Pendapatan Meta sendiri menunjukkan tren pertumbuhan yang menjanjikan. Pada kuartal IV tahun 2024, Meta melaporkan pendapatan sebesar 48,39 miliar dolar AS, yang meningkat 21% dibandingkan tahun sebelumnya. Laba bersih perusahaan juga mengalami lonjakan, mencapai 20,83 miliar dolar AS, meningkat 49% dari tahun sebelumnya. Keberhasilan ini didukung oleh pendapatan dari iklan yang terus naik, dengan total pendapatan iklan yang diraih sepanjang tahun mencapai 160,63 miliar dolar AS.
Zuckerberg mengungkapkan kepuasannya mengenai pencapaian yang diraih Meta, terutama dalam pengembangan AI dan inovasi di bidang media sosial. “Kami terus membuat kemajuan besar dalam pengembangan AI, kacamata pintar, dan masa depan media sosial,” katanya dalam rilis laporan keuangan. Proyeksi untuk kuartal I-2025 pun menunjukkan bahwa pendapatan Meta bisa berada di kisaran 39,5 hingga 41,8 miliar dolar AS, mencerminkan pertumbuhan tahunan yang positif.

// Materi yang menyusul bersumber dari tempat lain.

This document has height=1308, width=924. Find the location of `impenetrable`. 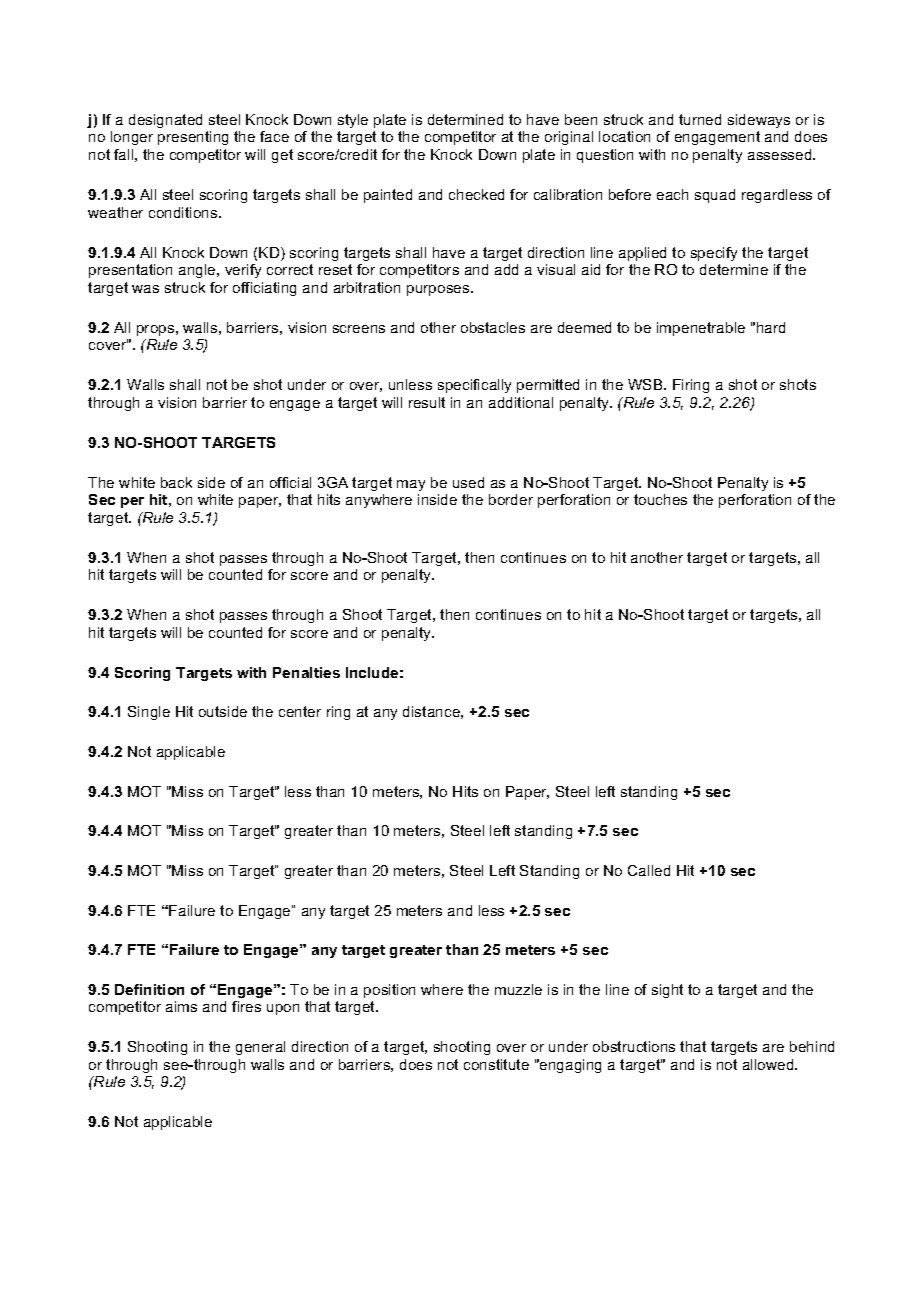

impenetrable is located at coordinates (701, 329).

Strategi Meta untuk meningkatkan anggaran pengeluaran dalam pengembangan AI menjadi aspek penting dalam perencanaan keuangannya. Diharapkan, hingga 2025, anggaran tahunan akan mencapai 114-119 miliar dolar AS, dengan fokus pada peningkatan infrastruktur dan kompensasi karyawan, terutama di bidang AI dan untuk kepatuhan regulasi.
Dengan berbagai langkah yang diambil, Meta menunjukkan bahwa mereka tidak hanya berinvestasi pada inovasi produk dan layanan, tetapi juga dalam sumber daya manusia yang berkualitas. Lowongan kerja yang dibuka saat ini menawarkan kesempatan emas bagi para profesional di bidang AI untuk bergabung dengan perusahaan yang tengah bertransformasi menuju masa depan teknologi yang lebih canggih dan berkelanjutan. Dengan pemikiran yang jelas dan ambisi yang kuat dari manajemen, Meta berada dalam posisi untuk mengambil langkah besar dalam dunia kecerdasan buatan.